Tout historien ne peut qu’être frappé par la force apparemment irrésistible avec laquelle ces utopies mortifères – contraires au plus élémentaire bon sens – s’imposent tout à coup comme une marée montante, à toute une portion de l’humanité. Même les plus matérialistes d’entre elles, les idéologies marxistes, semblent animées d’une ferveur toute religieuse, comme un souffle mystique. C’est que toutes puisent plus ou moins directement leur force dans l’espérance messianique d’Israël. Espérance d’origine divine, assurément, pour être porteuse d’une telle énergie, mais tout aussi certainement déviée, pour être à l’origine de tant de désastres. Les folies modernes ne sont peut-être pas tant « des idées chrétiennes devenues folles » (Chesterton [21]), que des idées juives : l’espérance messianique détournée de son véritable objet (le salut éternel) pour être appliquée à l’ordre temporel.

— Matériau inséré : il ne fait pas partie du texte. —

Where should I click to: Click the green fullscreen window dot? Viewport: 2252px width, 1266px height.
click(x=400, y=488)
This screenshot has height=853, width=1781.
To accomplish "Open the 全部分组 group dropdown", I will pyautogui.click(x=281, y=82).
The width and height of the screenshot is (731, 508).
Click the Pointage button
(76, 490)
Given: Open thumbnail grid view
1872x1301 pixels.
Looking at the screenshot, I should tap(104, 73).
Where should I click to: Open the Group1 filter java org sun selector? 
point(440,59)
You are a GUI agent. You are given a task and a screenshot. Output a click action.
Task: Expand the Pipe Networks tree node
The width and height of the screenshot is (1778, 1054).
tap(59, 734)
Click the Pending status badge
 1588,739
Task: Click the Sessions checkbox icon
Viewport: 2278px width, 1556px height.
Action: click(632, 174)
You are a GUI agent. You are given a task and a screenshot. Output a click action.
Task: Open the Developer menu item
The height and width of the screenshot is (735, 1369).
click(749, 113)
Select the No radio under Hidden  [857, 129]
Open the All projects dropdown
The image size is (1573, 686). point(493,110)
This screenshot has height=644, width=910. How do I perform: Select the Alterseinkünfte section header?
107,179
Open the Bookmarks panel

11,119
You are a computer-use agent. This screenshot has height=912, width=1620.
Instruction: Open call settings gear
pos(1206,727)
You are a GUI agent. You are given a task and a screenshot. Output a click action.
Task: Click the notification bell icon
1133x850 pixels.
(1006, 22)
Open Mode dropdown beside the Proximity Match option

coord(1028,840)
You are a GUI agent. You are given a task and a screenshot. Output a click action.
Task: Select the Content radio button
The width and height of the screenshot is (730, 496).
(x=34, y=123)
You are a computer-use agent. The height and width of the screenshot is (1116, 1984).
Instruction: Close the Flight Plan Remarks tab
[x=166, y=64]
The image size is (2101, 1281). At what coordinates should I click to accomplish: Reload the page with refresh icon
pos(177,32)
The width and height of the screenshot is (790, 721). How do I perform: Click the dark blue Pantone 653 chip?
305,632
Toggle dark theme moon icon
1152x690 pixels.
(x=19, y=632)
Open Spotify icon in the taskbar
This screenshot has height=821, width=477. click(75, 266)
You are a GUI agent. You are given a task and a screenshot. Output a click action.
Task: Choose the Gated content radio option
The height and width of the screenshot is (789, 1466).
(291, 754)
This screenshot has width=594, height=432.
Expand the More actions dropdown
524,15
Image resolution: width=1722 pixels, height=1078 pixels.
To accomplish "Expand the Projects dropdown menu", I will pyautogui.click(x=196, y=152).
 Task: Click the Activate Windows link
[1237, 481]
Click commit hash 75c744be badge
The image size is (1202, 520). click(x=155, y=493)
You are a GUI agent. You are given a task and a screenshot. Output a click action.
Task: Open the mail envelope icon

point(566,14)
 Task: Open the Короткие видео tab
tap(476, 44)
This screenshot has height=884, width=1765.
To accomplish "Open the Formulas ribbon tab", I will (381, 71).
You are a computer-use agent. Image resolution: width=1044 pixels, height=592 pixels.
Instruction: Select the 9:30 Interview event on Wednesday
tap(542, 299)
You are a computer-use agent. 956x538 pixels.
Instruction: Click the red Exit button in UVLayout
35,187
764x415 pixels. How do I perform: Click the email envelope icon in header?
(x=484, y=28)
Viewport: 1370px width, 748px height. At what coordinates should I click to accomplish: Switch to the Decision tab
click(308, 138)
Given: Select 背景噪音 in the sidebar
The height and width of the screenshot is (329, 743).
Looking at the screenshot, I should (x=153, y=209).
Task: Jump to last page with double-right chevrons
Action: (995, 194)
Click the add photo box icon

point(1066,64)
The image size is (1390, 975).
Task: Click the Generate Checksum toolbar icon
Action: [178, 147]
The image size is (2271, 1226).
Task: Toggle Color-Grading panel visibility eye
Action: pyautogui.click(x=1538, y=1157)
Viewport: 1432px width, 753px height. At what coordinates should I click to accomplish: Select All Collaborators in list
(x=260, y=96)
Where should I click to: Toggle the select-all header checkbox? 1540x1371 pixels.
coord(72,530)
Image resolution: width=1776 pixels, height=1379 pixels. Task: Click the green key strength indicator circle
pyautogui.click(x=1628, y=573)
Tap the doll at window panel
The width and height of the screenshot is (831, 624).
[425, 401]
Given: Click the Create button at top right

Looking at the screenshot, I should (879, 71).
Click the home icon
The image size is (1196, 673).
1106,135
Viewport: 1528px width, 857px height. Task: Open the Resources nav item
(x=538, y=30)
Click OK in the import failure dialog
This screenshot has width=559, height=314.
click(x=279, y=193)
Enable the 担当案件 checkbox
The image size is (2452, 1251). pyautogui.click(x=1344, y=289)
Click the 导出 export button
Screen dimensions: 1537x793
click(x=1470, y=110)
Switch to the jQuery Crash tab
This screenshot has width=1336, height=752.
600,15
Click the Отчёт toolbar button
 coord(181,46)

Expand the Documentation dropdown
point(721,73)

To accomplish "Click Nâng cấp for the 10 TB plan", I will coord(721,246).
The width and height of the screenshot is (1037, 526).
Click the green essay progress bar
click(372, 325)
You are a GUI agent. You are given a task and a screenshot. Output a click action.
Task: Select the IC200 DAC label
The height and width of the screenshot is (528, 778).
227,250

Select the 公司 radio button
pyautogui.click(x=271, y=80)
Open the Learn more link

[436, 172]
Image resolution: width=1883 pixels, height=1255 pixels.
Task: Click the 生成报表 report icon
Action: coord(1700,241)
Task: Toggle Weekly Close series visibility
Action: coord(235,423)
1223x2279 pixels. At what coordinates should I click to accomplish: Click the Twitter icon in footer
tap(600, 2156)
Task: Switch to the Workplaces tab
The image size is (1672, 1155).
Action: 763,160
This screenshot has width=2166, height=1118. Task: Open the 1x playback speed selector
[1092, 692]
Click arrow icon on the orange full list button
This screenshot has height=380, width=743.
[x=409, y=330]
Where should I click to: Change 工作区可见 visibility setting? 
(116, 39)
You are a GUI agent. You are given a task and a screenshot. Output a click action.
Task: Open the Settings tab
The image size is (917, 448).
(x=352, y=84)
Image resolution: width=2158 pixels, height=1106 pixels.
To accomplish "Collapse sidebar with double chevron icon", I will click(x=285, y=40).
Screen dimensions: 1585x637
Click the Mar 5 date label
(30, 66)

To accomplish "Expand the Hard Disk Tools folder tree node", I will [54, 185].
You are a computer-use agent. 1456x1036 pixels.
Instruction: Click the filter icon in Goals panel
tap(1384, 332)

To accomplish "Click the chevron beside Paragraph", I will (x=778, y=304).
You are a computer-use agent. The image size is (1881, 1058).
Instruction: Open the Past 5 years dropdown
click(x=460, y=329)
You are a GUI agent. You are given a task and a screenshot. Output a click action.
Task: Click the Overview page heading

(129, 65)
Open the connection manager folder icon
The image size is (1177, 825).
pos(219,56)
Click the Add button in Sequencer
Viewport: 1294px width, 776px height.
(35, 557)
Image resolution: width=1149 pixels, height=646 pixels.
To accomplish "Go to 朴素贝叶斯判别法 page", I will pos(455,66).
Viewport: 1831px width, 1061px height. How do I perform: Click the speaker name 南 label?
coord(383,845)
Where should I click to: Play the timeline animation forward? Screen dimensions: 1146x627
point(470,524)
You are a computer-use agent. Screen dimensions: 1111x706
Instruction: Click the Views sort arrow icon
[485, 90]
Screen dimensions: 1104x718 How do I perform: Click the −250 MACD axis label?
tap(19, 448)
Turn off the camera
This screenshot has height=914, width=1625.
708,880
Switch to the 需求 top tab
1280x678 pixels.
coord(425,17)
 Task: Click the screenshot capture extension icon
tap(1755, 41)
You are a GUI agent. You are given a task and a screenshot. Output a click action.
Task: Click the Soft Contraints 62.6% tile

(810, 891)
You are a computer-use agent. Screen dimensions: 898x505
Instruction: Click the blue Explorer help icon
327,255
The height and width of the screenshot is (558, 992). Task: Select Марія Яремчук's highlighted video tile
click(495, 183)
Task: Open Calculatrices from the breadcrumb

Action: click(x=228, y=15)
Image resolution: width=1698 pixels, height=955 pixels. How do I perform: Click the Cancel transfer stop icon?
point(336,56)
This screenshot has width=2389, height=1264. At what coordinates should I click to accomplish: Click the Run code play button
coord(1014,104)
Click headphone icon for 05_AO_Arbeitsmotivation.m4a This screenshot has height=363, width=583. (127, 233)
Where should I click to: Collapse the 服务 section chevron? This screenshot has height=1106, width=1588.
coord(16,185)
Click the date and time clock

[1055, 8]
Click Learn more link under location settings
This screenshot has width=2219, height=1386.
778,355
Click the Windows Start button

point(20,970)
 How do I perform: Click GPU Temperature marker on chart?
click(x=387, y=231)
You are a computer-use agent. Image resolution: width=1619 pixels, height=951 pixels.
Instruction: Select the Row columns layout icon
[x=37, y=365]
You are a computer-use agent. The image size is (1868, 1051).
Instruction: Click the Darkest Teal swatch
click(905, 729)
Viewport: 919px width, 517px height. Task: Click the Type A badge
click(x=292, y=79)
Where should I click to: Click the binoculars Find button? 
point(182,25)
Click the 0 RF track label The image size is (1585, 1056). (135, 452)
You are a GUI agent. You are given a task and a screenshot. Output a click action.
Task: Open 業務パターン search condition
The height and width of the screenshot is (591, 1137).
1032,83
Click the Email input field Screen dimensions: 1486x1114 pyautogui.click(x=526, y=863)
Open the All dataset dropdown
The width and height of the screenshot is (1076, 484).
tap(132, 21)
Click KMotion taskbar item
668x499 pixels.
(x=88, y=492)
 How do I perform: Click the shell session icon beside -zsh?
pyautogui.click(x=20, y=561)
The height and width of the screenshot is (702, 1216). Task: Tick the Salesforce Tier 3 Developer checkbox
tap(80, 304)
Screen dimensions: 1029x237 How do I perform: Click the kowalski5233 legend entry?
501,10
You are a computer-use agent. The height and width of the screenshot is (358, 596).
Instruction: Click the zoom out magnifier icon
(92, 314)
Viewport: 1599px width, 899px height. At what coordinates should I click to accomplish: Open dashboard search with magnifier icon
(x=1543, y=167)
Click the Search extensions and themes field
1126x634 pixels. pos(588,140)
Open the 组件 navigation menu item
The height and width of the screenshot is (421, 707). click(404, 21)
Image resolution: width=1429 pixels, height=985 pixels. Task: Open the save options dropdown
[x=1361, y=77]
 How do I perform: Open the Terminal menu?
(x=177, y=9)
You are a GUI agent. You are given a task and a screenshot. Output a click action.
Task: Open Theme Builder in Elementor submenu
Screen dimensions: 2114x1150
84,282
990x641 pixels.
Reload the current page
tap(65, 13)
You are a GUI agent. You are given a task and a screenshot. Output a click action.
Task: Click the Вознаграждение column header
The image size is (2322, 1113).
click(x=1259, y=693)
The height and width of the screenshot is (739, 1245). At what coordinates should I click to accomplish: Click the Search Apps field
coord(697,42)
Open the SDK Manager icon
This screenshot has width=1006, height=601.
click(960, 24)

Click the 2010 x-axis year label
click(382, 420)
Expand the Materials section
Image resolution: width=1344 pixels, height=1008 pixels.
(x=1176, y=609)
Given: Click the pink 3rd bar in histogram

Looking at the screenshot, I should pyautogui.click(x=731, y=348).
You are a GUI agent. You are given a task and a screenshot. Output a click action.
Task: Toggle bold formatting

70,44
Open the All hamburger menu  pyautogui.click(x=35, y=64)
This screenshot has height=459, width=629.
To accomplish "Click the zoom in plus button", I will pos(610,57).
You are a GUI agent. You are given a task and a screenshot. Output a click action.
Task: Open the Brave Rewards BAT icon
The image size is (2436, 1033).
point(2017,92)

Le pire est que le messianisme temporel survit aux désastres qu’il engendre. Et il continuera à en engendrer de nouveaux puisque, selon le rabbin Simmons (qui invoque sur ce point l’autorité de Maïmonide), « chaque génération contient en son sein un individu qui aurait la capacité de devenir le Messie ».

— « Un seul peuple », dit le rabbin

Après les fruits (de paix d’un côté, de mort de l’autre), comparons la logique interne de l’universalisme catholique avec celle du messianisme temporel.

L’espoir du rabbin d’« unir l’humanité comme ne formant qu’un peuple. » amène immédiatement la question : le peuple juif est-il donc appelé à se fondre avec les autres pour former un peuple unique ? En ce cas, comment conservera-t-il toutes les prérogatives auxquelles le rabbin se montre si attaché ? Mais s’il refuse de se mêler aux autres, que signifie ce peuple unique ?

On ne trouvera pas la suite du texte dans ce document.